I wonder if you could provide some info on your install.
What was the $PWD?
Can you tell me, what is the installed OS(on the HD)?
Did you do it while running the live cd, or is that a fall-back boot?
you could recover the moved files,
either
by date stamp, using ls or du commands (look these up, with man or --help) and even konqueror from a gui.
or If you're prepared to wait, a recovery application, like testdisk and photorec, all you need is a free partition of equal size to the partition being recovered. (this could take a while, depending on the size of the disk and speed of hardware etc.)
I hope this gives you something to work on,
regards, Glenn
Last edited by GlennsPref; 08-16-2008 at 05:36 AM.
Reason: gramma
mv /*/*/ $pwd will have moved every second-level directory to one big dumping ground $pwd.

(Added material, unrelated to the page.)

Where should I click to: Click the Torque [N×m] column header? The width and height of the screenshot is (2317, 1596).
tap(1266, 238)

Even ignoring any name collisions (/usr/lib/ , /var/lib/ & /opt/lib will have all been dumped to $pwd/lib and intermixed as an example) you're looking at a pretty big mess and it'll be next to impossible to sort it out.

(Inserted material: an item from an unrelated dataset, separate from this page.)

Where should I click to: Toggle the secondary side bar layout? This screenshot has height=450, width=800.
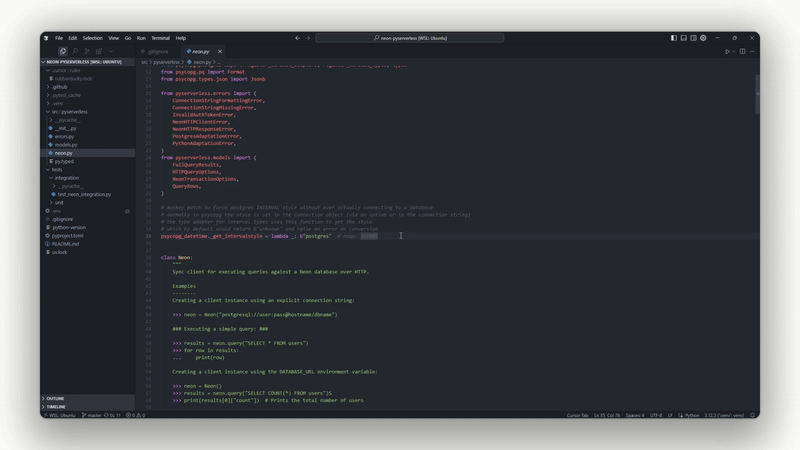coord(693,38)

I'm afraid you're most likely looking at a reinstall/restore from backup.
Sorry, I know this is serious, and I wish it could be easily reversed too.
any other info?
Glenn
<edit>
A lesson can be learned from this. Always set up a /home dir on itial(first) install.

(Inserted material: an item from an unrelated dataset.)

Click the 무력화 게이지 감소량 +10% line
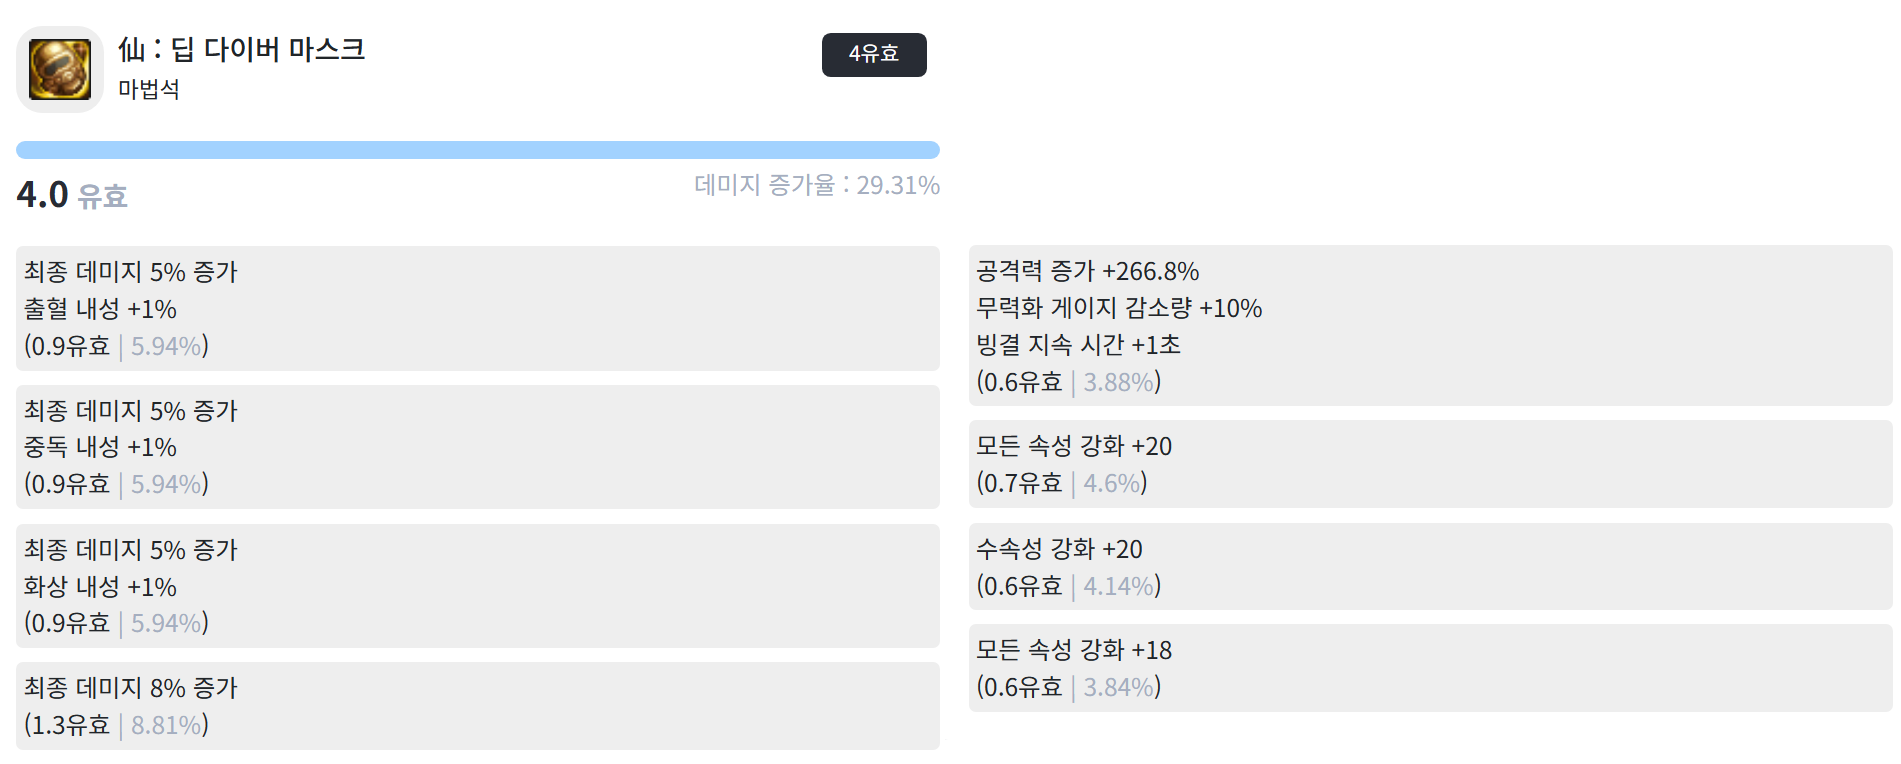This screenshot has height=764, width=1901. pos(1119,308)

That way you can do an easy clean install without having to format the partition that has /home on it.
During installing mandriva, the installer will want to format /root and /usr as a bare minimum.
I have separate partitions for others too, like /var, /var/ftp, /var/www, /boot, /local (local storage) etcetera, because I install and re-install fairly regularly, but not as much as I used too.
Anyhow, I hope you sort it out.
Cheers, Glenn
Last edited by GlennsPref; 08-16-2008 at 06:05 AM.
Reason: <edit>
Ouch. Sounds like you're screwed as far as recovering the mess you've created to a working system is concerned. Assuming you are not willing to simply loose all your files I think your best bet is to get hold of a suitably large external harddisk, copy everything on to that, re-install your system then try and go through the files on the external harddisk and find anything you want to keep. Or get a new harddisk, swap it for you current one, install on that and put your current harddisk in an external case so you can look at the files on it.
What was that command supposed to do anyway? What was $pwd supposed to represent? Current working directory is $PWD but I've never seen that used in a mv or cp command because . does the same thing and is much quicker to type.
I'm curious, why did you run this command? I'm not sure if /home on a separate partition is the answer(although good advice). I've never ever put home on a separate partition, and have never had a problem. I think the more important thing here is, when you run terminal commands that you know are going to be moving directories, changing their permissions or structure, etc.. make ABSOLUTE SURE, you're running the command right.
IGF
Last edited by IndyGunFreak; 08-16-2008 at 10:10 AM.